--- Exercise data Enclosed Below ---

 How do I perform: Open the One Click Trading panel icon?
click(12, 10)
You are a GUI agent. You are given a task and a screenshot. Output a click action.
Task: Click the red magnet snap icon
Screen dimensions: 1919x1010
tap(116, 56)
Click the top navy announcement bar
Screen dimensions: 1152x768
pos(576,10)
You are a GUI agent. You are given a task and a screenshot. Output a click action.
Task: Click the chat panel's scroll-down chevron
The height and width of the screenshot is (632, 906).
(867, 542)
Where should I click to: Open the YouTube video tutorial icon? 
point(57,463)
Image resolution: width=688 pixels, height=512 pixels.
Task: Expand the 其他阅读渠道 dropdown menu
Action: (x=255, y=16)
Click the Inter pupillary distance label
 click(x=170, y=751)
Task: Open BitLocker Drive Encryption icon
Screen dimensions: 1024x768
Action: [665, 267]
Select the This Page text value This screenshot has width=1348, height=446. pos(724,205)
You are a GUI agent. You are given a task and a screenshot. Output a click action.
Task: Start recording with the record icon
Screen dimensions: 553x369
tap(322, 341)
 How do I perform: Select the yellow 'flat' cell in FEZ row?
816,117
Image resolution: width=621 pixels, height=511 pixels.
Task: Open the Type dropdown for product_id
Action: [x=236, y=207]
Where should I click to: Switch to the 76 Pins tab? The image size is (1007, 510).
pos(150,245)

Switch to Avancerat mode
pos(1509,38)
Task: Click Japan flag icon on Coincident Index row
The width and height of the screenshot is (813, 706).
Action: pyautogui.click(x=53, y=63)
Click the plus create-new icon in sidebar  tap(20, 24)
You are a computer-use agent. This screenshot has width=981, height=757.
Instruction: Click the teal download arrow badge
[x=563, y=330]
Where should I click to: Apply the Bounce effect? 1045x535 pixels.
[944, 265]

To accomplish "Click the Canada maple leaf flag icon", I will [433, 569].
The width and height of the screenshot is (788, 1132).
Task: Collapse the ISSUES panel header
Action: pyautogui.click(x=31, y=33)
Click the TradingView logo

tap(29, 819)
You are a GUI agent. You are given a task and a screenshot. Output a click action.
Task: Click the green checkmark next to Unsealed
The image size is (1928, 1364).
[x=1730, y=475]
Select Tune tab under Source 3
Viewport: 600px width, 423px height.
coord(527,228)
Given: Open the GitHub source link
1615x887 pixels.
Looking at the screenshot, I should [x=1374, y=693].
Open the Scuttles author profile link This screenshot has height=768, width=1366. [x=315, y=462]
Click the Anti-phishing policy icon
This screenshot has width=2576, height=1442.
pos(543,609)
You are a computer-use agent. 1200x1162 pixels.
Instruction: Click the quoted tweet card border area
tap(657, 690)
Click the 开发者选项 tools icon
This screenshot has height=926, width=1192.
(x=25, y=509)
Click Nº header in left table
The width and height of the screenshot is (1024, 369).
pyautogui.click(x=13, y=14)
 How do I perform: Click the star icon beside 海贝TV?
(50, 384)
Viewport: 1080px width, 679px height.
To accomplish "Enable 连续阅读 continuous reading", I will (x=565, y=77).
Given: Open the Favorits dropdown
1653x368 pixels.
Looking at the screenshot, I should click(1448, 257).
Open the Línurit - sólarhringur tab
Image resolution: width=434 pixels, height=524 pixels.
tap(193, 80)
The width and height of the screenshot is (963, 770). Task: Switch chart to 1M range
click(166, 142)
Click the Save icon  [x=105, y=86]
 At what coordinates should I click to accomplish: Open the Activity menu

--- End of Enclosed Exercise data ---

Your answer must be the lines from the first line of the records through the line containing "Task: Click the chat", copied exactly.

 How do I perform: Open the One Click Trading panel icon?
click(12, 10)
You are a GUI agent. You are given a task and a screenshot. Output a click action.
Task: Click the red magnet snap icon
Screen dimensions: 1919x1010
tap(116, 56)
Click the top navy announcement bar
Screen dimensions: 1152x768
pos(576,10)
You are a GUI agent. You are given a task and a screenshot. Output a click action.
Task: Click the chat panel's scroll-down chevron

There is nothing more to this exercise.